Abstract:
Background: Arginases catalyze the last step in the urea cycle. Hyperargininemia, a rare
autosomal-recessive disorder of the urea cycle, presents after the first year of age with
regression of milestones and evolves gradually into progressive spastic quadriplegia and
cognitive dysfunction. Genetic studies reported various mutations in the ARG1 gene that
resulted in hyperargininemia due to a complete or partial loss of arginase activity.
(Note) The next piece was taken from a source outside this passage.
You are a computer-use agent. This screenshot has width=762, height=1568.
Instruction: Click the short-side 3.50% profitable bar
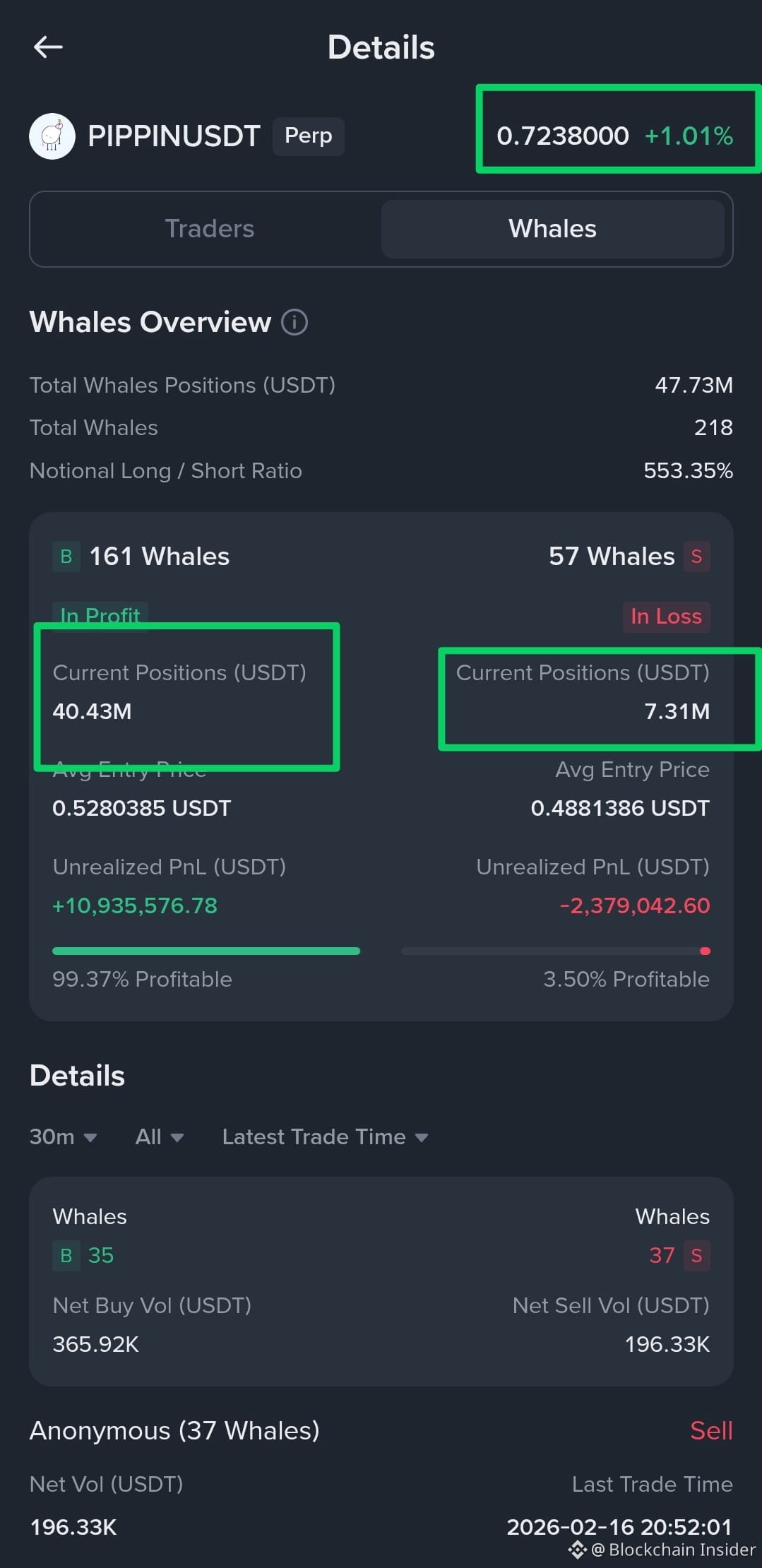click(556, 951)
Case Presentation: Five patients from an extended highly consanguineous Sudanese
family presented with regression of the acquired milestones, spastic quadriplegia, and
mental retardation. The disease onset ranged from 1 to 3 years of age. Two patients
had epileptic seizures and one patient had stereotypic clapping. Genetic testing using
whole-exome sequencing, done for the patients and a healthy parent, confirmed
the presence of a homozygous novel missense variant in the ARG1 gene [GRCh37
(NM_001244438.1): exon 4: g.131902487T>A, c.458T>A, p.(Val153Glu)]. The variant
was predicted pathogenic by five algorithms and affected a highly conserved amino acid
located in the protein domain ureohydrolase, arginase subgroup. Sanger sequencing
of 13 sampled family members revealed complete co-segregation between the variant
and the disease distribution in the family in line with an autosomal-recessive mode of
inheritance. Biochemical analysis confirmed hyperargininemia in five patients.
Conclusion: This study reports the first Sudanese family with ARG1 mutation. The
reported variant is a loss-of-function missense mutation. Its pathogenicity is strongly
supported by the clinical phenotype, the computational functional impact prediction, the
complete co-segregation with the disease, and the biochemical assessment.